The Worst Thing Ever
I know the worst code that I’ve ever professionally written. It was an overly generic UI component. It managed to combine a total misunderstanding of MVC, heavy constructors, an overly broad interface that leaked abstraction like a sieve, empty methods, liberal use of
Object, and was driven by unexceptional-exceptions. Oh, and it couldn’t be resized.
Not that any of that mattered. Despite all of the odds against it, it worked quite well from the user’s perspective. Because of that last trait, my face-palm inducing code lives on. If you happen to have access to that codebase, you can
git blame and you’ll find my name pinned to each of the numerous mistakes.
In fact, through the power of Git, we can figure out who to blame for each and every line that causes us frustration. With just one command, we can bask in the warmth of knowing that we would have caught some obvious bug, elevating ourselves just a bit. And we do.
git blame is a really lousy command.
As developers, we really enjoy being right. Like really enjoy it. Like at an unhealthy, borderline pathological level. The sheer volume of “Well Actually” cries to it. It’s a pity really. I get it though. It’s hard not to
“Do not judge others, and you will not be judged. For you will be treated as you treat others. The standard you use in judging is the standard by which you will be judged. – Matthew 7:1 NLT
It’s problematic though. It pushes culture toward rightness as a necessity for survival. It pointlessly increases the penalty for failure. It allows us to mentally reclassify other developers as second-rate developers.
The longer I live, the more I realize how much more important being kind is than being right.— Jonathan Zdziarski (@JZdziarski) May 12, 2016
Okay, this sounds quite a bit hyperbolic. I mean, we could probably all agree that there’s nothing inherently wrong with knowing who wrote a bit of hacky code. Looking to see who wrote a few lines is not likely to cause any real impending doom. Let’s chalk this up to an exercise in pedantry, okay?
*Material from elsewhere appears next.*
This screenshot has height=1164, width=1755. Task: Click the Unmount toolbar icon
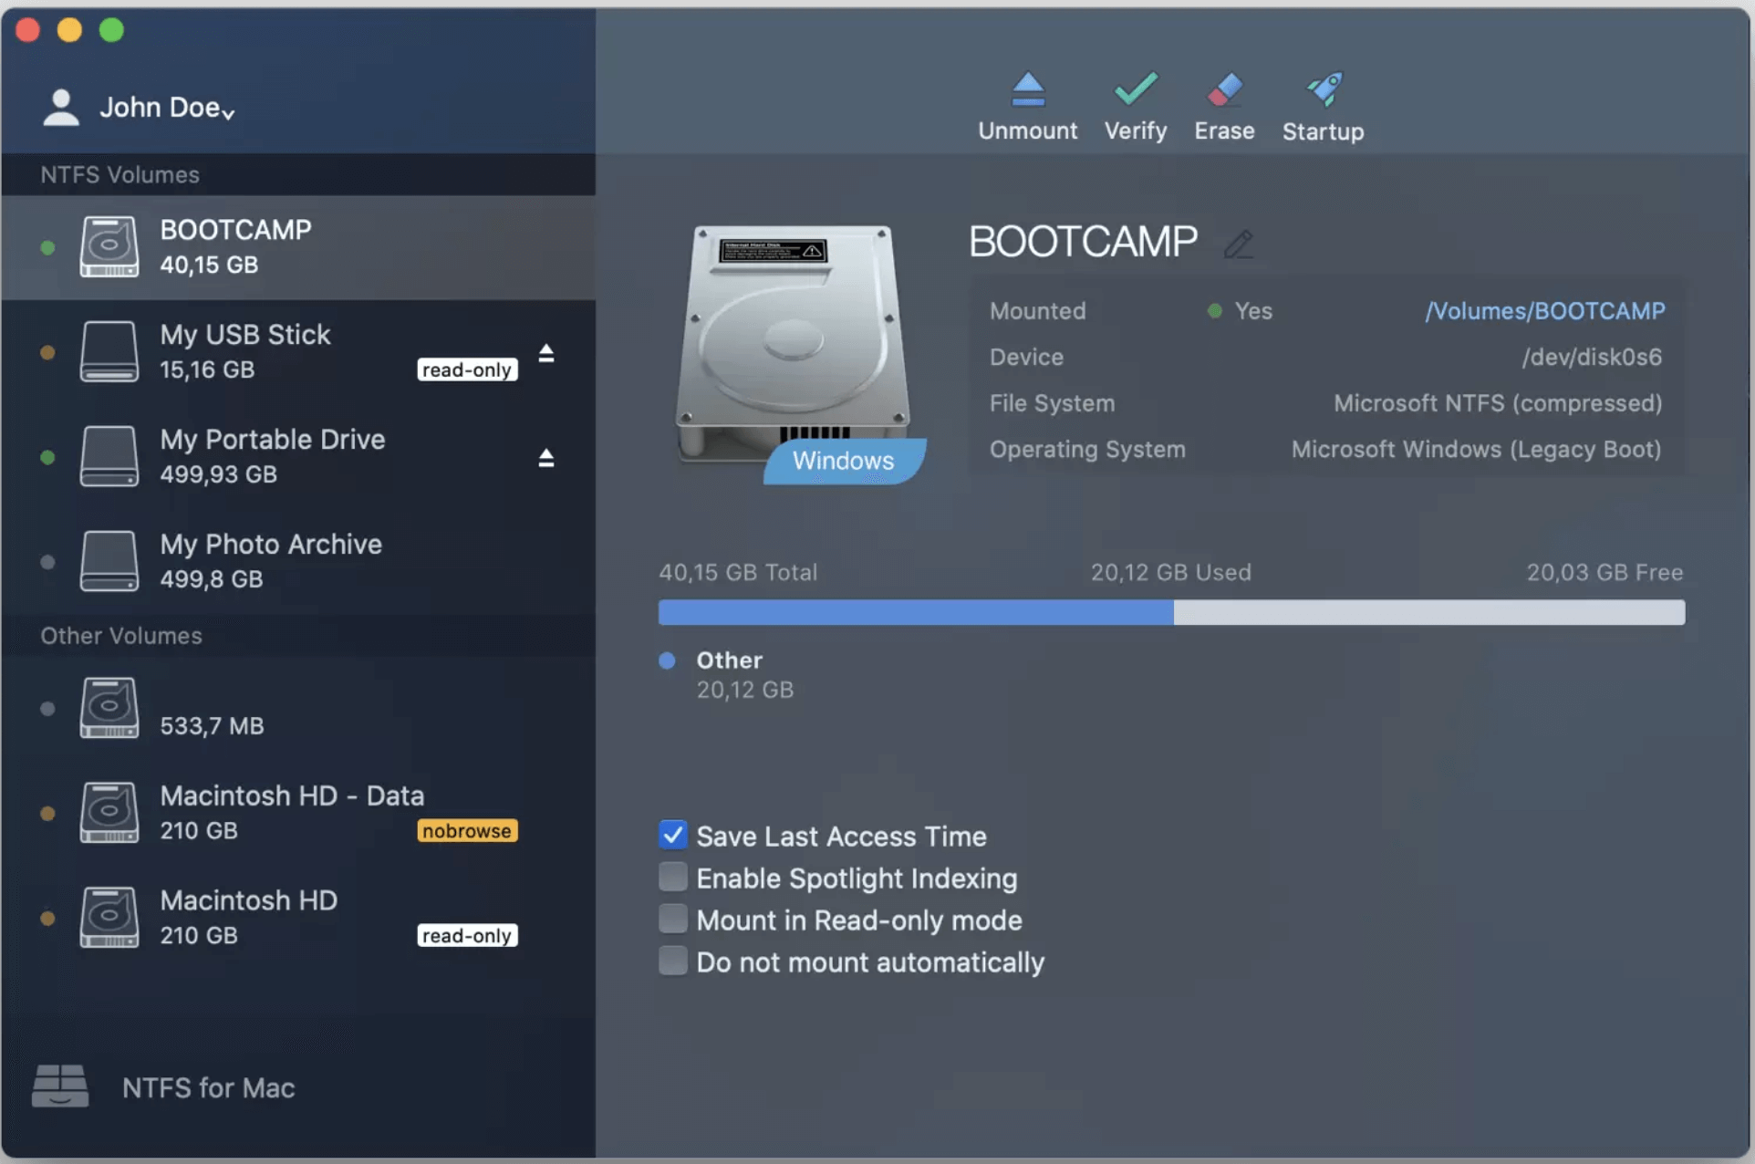(x=1028, y=105)
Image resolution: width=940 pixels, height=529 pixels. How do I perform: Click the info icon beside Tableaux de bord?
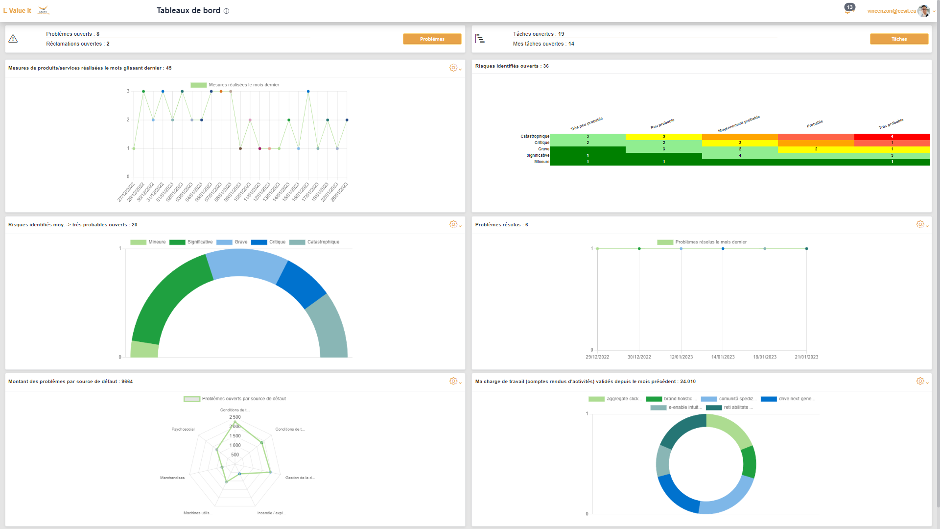226,11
I don’t think we can do that though, because I think there are a few other points that we’d also agree on.
- It’s hard to learn from someone that you consider second-rate.
- It’s hard to learn if you think someone considers you second-rate.
- It’s hard not to let ego and opinions subtly show in conversation.
- It’s hard not to let opinion be affected when we cherry-pick the worst code for examination.
- If we’re honest, the biggest use case behind
git blameis to watch a good train wreck.
- We can’t enjoy someone’s train wreck without taking a small measure of their dignity, even if they don’t know it occurred.
The Starting Position
Regardless of anything I’ve posted, we need the functionality of
git blame. Sometimes knowing the origin of a line is actually important. Sometimes
git annotate just won’t cut it. So, what do we do? Personally, I’m starting here:
git config --global alias.humanize blame
Pointless? Probably. Missing the big picture? Almost undoubtedly. Still, if I’m a bit slower to roast a fellow committer, then
git humanize works.
It’s hardly world changing, but it’s a first step, which is good because we collectively have so far to go.
git blame isn’t even the worst offender for divisiveness. It just happens to be the one that I think we’re more aware of when we do. We haven’t even considered the impact of our vocabulary (e.g. “Really?”, “Wait, you don’t X?”, “Certainly you use X, right?”, practically all usages of the word “Obviously”, etc.)
Still, a start is a start. If we can start turning developers back into humans again, there might just be a chance for us to address some of the other issues later. Until then, let’s resist the urge to blame. Let’s start to humanize.